__SUPPLIED ENTRIES__:
__________

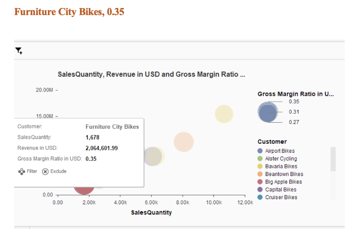This screenshot has height=250, width=356.
Task: Click the add filter funnel icon
Action: (18, 51)

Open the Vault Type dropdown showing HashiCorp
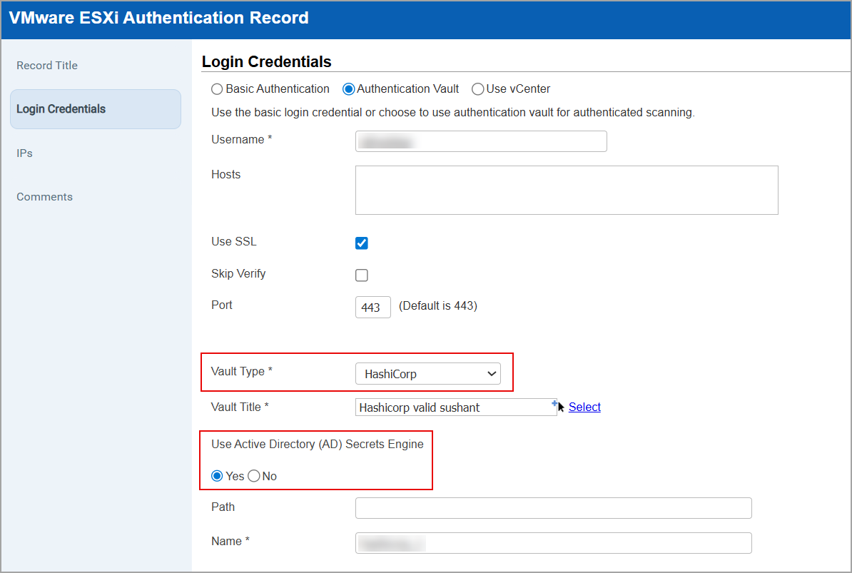pos(428,373)
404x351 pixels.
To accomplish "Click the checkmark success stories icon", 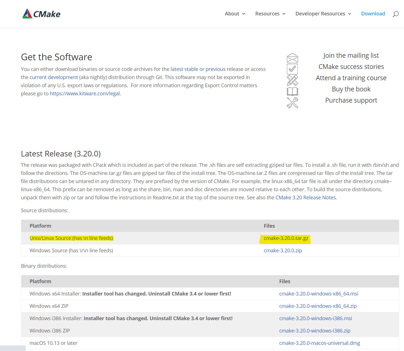I will point(292,69).
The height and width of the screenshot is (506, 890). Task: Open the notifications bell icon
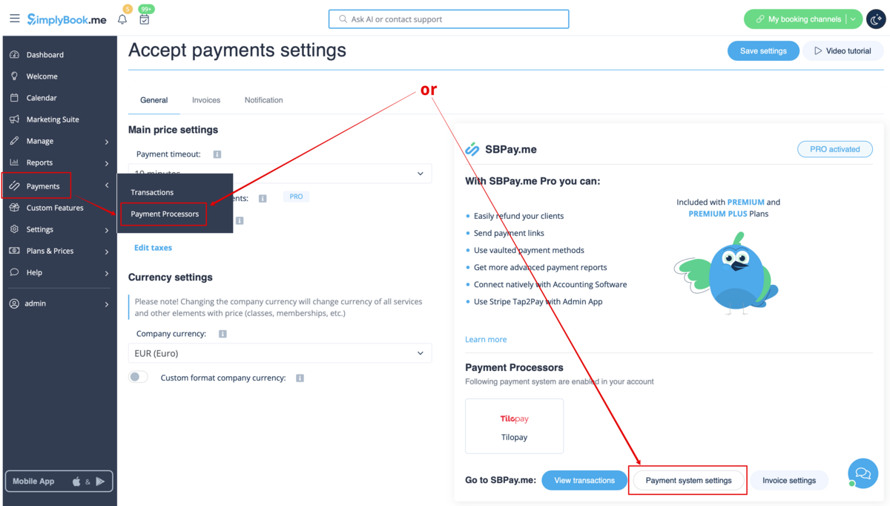tap(122, 19)
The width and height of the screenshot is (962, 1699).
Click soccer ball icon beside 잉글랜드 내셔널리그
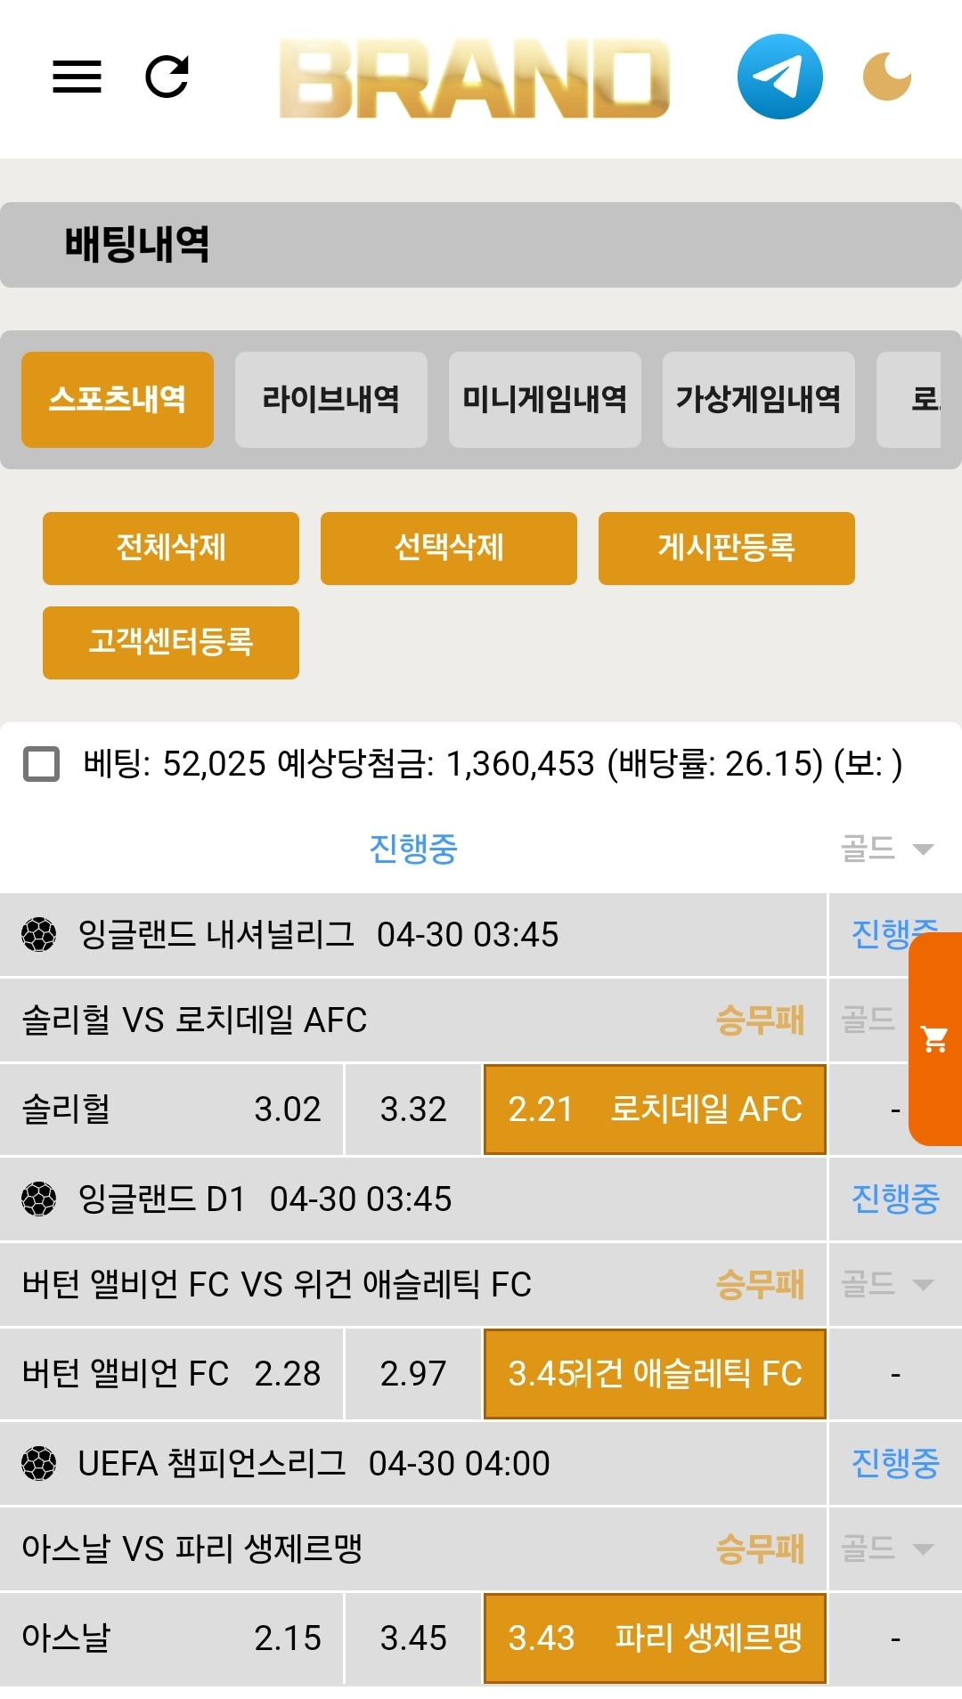[x=39, y=934]
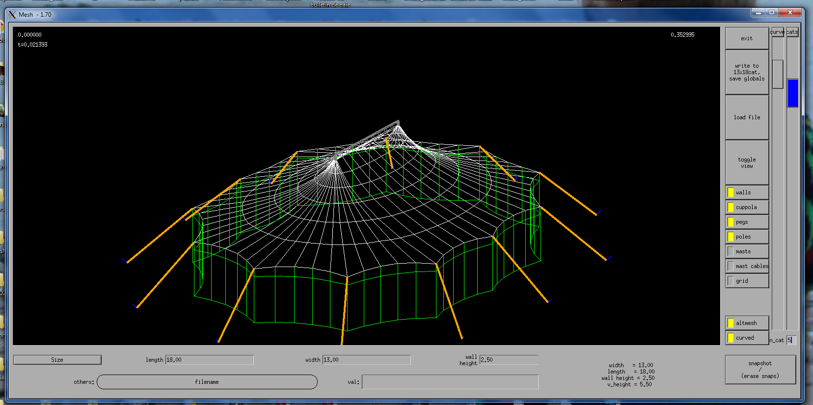Viewport: 813px width, 405px height.
Task: Take a snapshot with the snapshot button
Action: click(x=760, y=370)
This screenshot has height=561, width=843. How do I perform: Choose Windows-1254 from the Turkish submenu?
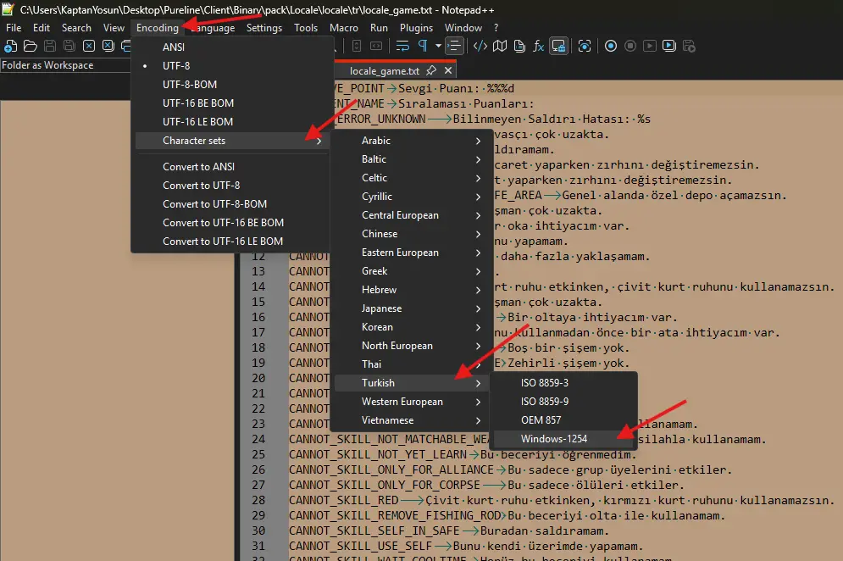click(x=554, y=439)
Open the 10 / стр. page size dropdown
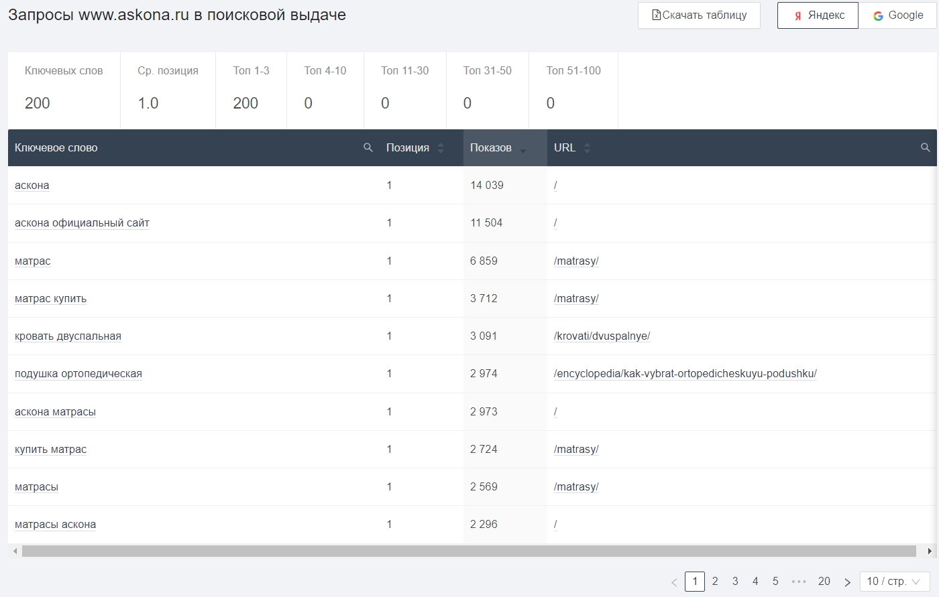The width and height of the screenshot is (939, 597). tap(894, 582)

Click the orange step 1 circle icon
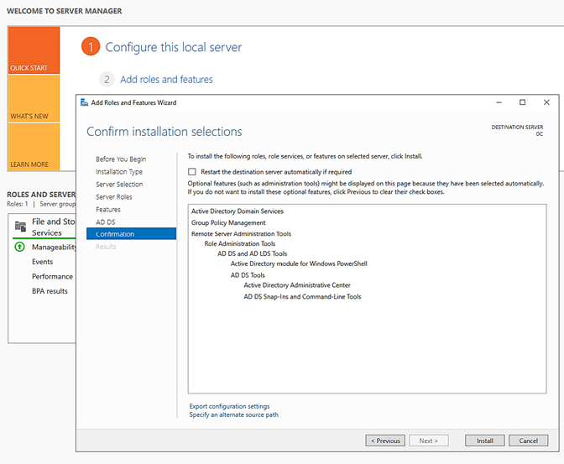tap(91, 48)
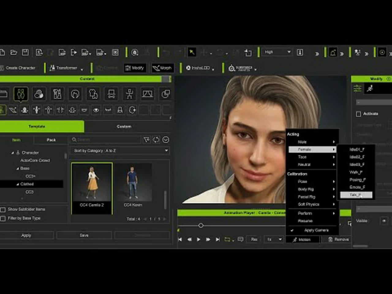Screen dimensions: 392x294
Task: Switch to the Custom tab
Action: [124, 126]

__________

When you come to the line containing "Open the 10 / стр. page size dropdown" in the records above, repeat that line and all lines after it exactly, but not the pictures.

Open the 10 / стр. page size dropdown
The width and height of the screenshot is (939, 597). tap(894, 582)

Click the orange step 1 circle icon
tap(91, 48)
Screen dimensions: 392x294
Task: Switch to the Custom tab
Action: [124, 126]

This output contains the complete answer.